L’affidabilità e la sicurezza sono gli aspetti maggiormente ricercati dagli automobilisti in fase di acquisto di una nuova vettura. Infatti, è fondamentale che il mezzo acquistato sia dotato della massima affidabilità per quanto concerne le parti strutturali maggiormente importanti. Una di queste è sicuramente il motore.
Una macchina – oltre all’affidabilità – dovrà garantire un chilometraggio ‘dignitoso’ nel corso della sua esistenza. Ma non sempre è così. La notizia che sta circolando sul web ha del clamoroso e mette a serio rischio centinaia di migliaia di vetture! Che cosa sappiamo a riguardo? Ecco cosa c’è da sapere!
Tutti quanti saremmo sorpresi nel caso in cui la nostra macchina ‘ci lasciasse’ dopo appena 50 mila chilometri percorsi. Eppure, la notizia che sta girando online mette in luce proprio questa assurdo rischio per quanto concerne un particolare propulsore presente su tantissime macchine in circolazione. Ci riferiamo al propulsore 1.2 TCE con denominazione H5FT prodotto da Renault e presente su tantissimi modelli di auto, anche di marchi concorrenti! Cosa c’è da sapere?
Il rischio rottura di questo motore è sotto osservazione. Quindi, al momento sono solo supposizioni e timori da parte degli esperti nel settore. Però, diverse rotture sospette dopo ‘pochi’ chilometri hanno messo la pulce nell’orecchio a molti. I meccanici hanno scoperto una tendenza preoccupante di questo propulsore appartenente a questa serie. Esso rischia di rompersi dopo una percorrenza compresa in un range di circa 50 mila – 75 mila chilometri. Il motivo? Una gravissima perdita di olio.

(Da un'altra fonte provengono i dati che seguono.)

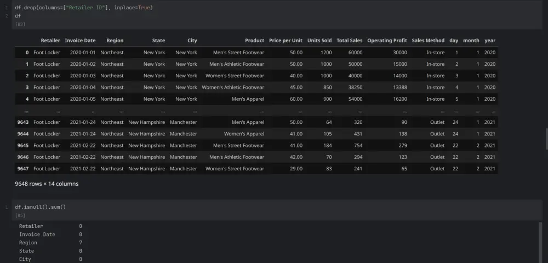548x263 pixels.
Task: Click the Region null count value 7
Action: pyautogui.click(x=81, y=243)
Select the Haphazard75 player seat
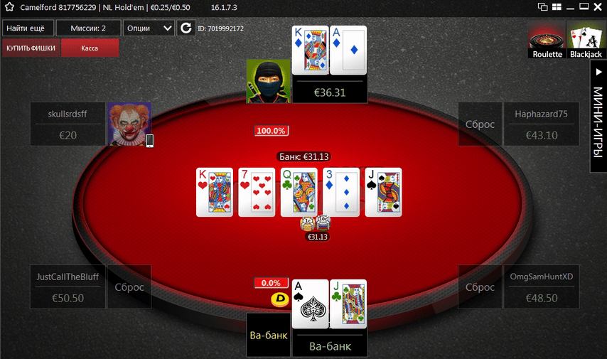 (x=541, y=124)
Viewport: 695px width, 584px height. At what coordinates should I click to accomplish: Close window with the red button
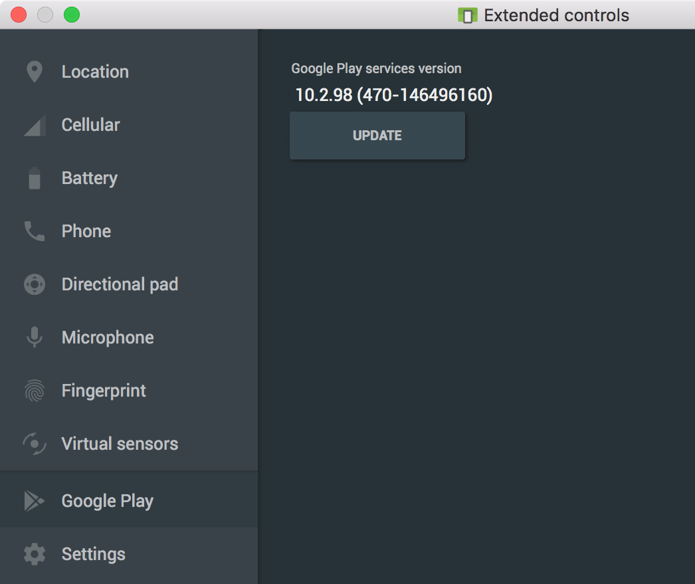[19, 15]
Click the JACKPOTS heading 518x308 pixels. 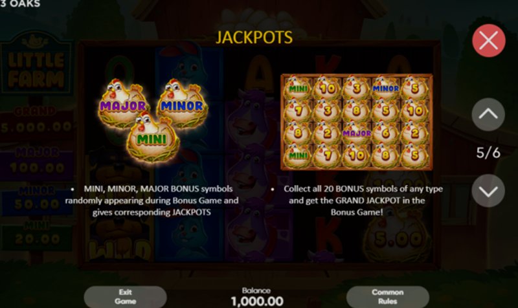coord(254,37)
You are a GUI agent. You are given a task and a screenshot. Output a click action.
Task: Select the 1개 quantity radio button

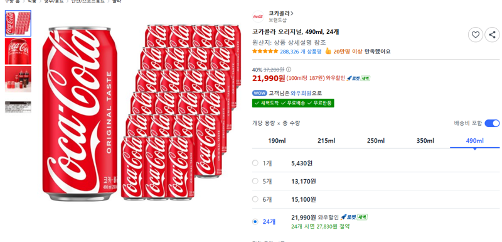coord(255,163)
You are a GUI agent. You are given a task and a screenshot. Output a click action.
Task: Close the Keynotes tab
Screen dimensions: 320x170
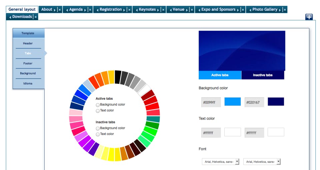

Come anticipato, sono a rischio non solo macchine targate Renault (comunque, la maggior parte delle vetture coinvolte). Infatti, la casa automobilista francese ha fornito questo propulsore anche a case automobilistiche concorrenti! Esso è presente in commercio dalla fine del 2012 ed è possibile trovarlo su modelli di auto targate Mercedes-Benz, Nissan e Dacia. Stando alle supposizioni, sarebbero oltre 600 mila le vetture a rischio, nel caso in cui le voci emerse in questo periodo dovessero essere confermate.
La notizia ha fatto molto rumore in Francia. Infatti, è scattata una vera e propria azione legale contro la Renault. Al momento nessun Tribunale, però, ha dato colpe alla casa automobilistica francese, dato che nessuna prova confermerebbe il rischio legato a queste rotture e alla consistente perdita di olio che si crea nel tempo.